§ **Aim**: Pull out every line of the records below that contains the string "link", treating uppercase and lowercase as different.

§ **Given records**:
** Begin **

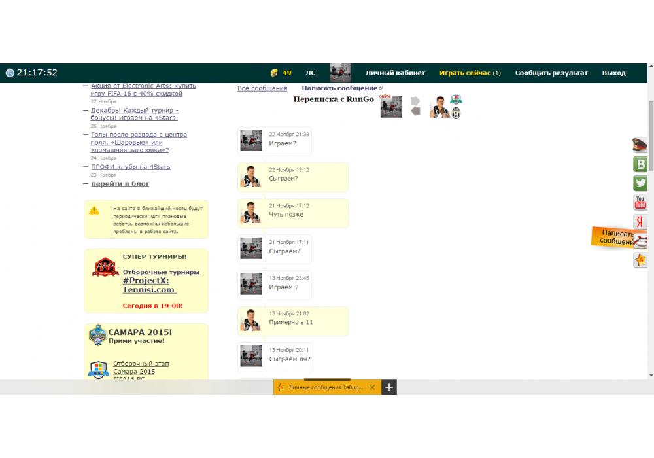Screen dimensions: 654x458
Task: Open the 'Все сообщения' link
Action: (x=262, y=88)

** End **
** Begin **

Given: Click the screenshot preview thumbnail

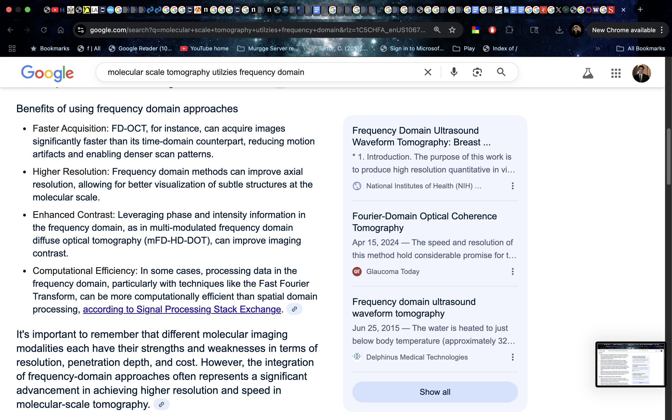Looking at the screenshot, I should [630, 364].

** End **
** Begin **

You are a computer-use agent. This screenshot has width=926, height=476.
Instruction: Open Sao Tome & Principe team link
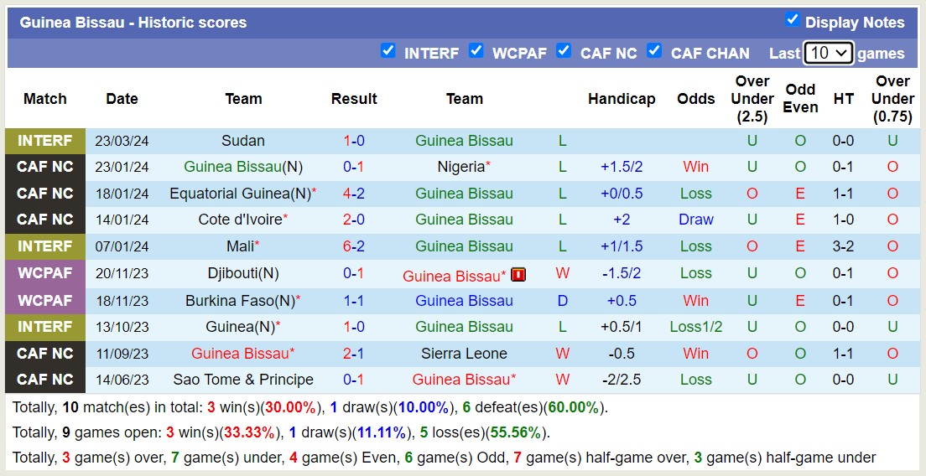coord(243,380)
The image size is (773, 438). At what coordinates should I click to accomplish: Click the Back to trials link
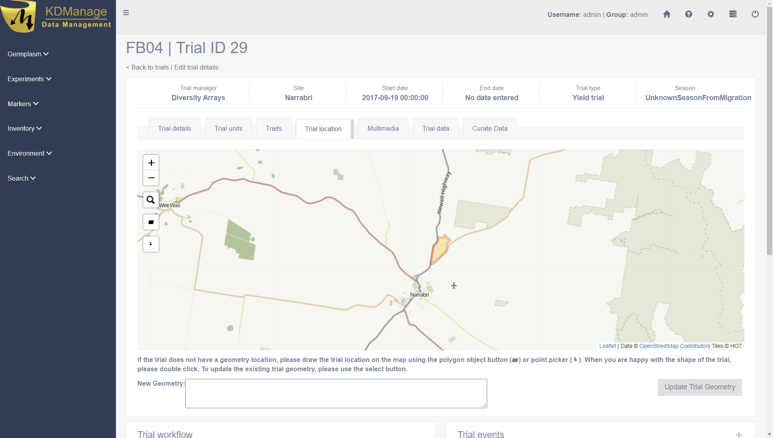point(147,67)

** End **

§ **Task output**:
Task: Open the 'Все сообщения' link
Instruction: Open Sao Tome & Principe team link
The image size is (773, 438). At what coordinates should I click to accomplish: Click the Back to trials link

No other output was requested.